### KUTIPAN DOKUMEN

_ _ _ _

Masalah kejujuran diatur secara syar'i, norma adalah berdasar ijtihad yang disepakati secara bersama. (xixixi... sorry lagi sok tau ya...).
Kalo surga menerima orang yang tidak melanggar norma walaupun tidak jujur,... ntar di surga banyak orang yang nggak jujur dong... gawat, hehehe
Hmmm... Mungkin itu gunanya surga dibikin berlapis2, biar fasilitasnya beda2. Pengikut norma yang nggak jujur masuk surga yang berbatasan sama neraka. Pengikut kejujuran hati yang nggak sesuai norma masuk...
Masuk ke mana ya?? Secara udah usaha, gitu loh...
**garuk-garuk kepala**
bahas beginian mpe dini hari, masuk angin nggak?

_ _ _ _

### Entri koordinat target
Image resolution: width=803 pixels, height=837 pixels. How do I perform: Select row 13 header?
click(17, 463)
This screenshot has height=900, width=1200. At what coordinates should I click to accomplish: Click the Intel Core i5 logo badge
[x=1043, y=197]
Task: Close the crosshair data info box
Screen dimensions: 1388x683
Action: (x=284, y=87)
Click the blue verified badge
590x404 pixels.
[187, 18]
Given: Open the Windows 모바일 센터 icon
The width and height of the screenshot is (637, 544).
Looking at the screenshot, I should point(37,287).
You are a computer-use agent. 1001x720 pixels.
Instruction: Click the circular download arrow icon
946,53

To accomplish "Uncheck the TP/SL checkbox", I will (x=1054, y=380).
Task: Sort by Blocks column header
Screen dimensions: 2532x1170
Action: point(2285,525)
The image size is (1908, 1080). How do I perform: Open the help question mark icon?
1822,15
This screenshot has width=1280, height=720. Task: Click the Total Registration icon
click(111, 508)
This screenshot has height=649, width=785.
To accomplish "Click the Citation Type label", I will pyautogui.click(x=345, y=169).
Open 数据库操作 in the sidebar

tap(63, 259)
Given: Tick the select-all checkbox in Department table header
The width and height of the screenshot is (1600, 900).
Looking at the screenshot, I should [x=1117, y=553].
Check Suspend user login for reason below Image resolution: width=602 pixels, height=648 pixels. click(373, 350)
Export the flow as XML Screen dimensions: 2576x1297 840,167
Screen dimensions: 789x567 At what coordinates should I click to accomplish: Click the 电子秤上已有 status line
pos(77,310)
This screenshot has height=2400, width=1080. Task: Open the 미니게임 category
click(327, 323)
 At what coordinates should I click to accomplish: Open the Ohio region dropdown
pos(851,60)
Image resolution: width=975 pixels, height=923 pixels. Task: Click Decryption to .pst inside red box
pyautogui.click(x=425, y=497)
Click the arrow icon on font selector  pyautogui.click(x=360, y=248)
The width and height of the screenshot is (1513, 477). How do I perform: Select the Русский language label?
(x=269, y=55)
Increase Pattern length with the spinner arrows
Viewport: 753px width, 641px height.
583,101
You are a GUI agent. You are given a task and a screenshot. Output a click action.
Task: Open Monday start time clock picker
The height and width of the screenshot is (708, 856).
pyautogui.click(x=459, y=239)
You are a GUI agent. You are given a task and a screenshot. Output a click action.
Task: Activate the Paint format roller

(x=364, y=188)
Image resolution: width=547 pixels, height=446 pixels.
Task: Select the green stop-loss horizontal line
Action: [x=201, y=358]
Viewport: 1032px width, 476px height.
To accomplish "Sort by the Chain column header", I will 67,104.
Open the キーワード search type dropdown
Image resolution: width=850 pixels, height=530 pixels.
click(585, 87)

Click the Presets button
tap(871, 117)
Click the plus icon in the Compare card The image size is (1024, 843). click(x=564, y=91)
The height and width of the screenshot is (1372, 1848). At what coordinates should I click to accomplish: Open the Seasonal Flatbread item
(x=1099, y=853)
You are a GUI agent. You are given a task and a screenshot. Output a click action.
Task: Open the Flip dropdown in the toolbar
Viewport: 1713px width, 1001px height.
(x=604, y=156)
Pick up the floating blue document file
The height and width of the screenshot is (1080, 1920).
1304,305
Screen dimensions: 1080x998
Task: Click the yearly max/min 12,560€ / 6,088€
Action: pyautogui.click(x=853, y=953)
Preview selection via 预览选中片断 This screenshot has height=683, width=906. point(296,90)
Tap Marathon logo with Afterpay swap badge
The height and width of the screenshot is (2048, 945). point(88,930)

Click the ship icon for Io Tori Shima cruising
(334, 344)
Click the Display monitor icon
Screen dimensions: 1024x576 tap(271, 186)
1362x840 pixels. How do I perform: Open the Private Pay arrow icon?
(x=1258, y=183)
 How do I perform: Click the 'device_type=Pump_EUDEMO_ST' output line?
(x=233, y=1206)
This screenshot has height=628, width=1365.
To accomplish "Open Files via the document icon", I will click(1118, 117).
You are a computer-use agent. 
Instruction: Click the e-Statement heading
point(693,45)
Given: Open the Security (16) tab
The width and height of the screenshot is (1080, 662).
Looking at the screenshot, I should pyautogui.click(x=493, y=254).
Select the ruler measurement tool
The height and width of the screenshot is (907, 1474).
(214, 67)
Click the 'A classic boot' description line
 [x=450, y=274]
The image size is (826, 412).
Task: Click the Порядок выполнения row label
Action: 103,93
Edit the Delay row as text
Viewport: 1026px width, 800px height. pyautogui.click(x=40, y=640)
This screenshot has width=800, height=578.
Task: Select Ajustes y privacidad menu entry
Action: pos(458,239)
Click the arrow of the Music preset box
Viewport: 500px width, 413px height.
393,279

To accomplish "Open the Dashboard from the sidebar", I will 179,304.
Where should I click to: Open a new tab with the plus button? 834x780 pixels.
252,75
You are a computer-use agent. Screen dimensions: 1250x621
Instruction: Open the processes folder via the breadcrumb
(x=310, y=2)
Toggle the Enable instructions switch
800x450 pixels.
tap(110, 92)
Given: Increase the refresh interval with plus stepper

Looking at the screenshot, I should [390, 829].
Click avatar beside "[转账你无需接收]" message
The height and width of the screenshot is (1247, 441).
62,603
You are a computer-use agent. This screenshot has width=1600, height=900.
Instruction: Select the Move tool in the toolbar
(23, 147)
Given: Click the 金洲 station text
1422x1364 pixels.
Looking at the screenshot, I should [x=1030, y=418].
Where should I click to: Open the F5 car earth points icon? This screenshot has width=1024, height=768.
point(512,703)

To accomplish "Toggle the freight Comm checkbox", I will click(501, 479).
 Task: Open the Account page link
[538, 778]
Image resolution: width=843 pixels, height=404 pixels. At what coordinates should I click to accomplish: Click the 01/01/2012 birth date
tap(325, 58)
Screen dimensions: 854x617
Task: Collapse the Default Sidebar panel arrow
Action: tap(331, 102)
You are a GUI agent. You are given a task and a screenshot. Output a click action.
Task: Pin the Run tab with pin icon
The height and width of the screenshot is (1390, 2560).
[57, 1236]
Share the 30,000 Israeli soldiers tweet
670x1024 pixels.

_ _ _ _

### KERJAKAN BERIKUT INI
1. Tentukan apakah pernyataan (a), (b), dan (c) sesuai dengan kutipan tentang kejujuran dan norma. Jawab ya atau tidak untuk masing-masing, disertai kata-kata penentu dari kutipan yang dikutip persis.
(a) Norma didasarkan pada ijtihad yang disepakati bersama.
(b) Pengikut norma yang tidak jujur disebut masuk surga yang berbatasan dengan neraka.
(c) Surga digambarkan hanya terdiri dari satu lapis.
2. Menurut kutipan tentang kejujuran dan norma, dengan cara apa masalah kejujuran diatur?
3. Sebutkan semua kata dalam kutipan tentang kejujuran dan norma yang menirukan bunyi tawa atau gumaman.
Materi di atas berdiri sendiri, terpisah dari kutipan tentang kejujuran dan norma.

### PEMBAHASAN SOAL
1.
(a) Ya: "norma adalah berdasar ijtihad yang disepakati secara bersama"
(b) Ya: "Pengikut norma yang nggak jujur masuk surga yang berbatasan sama neraka"
(c) Tidak: "Mungkin itu gunanya surga dibikin berlapis2"

2. Secara syar'i.

3. xixixi, hehehe, Hmmm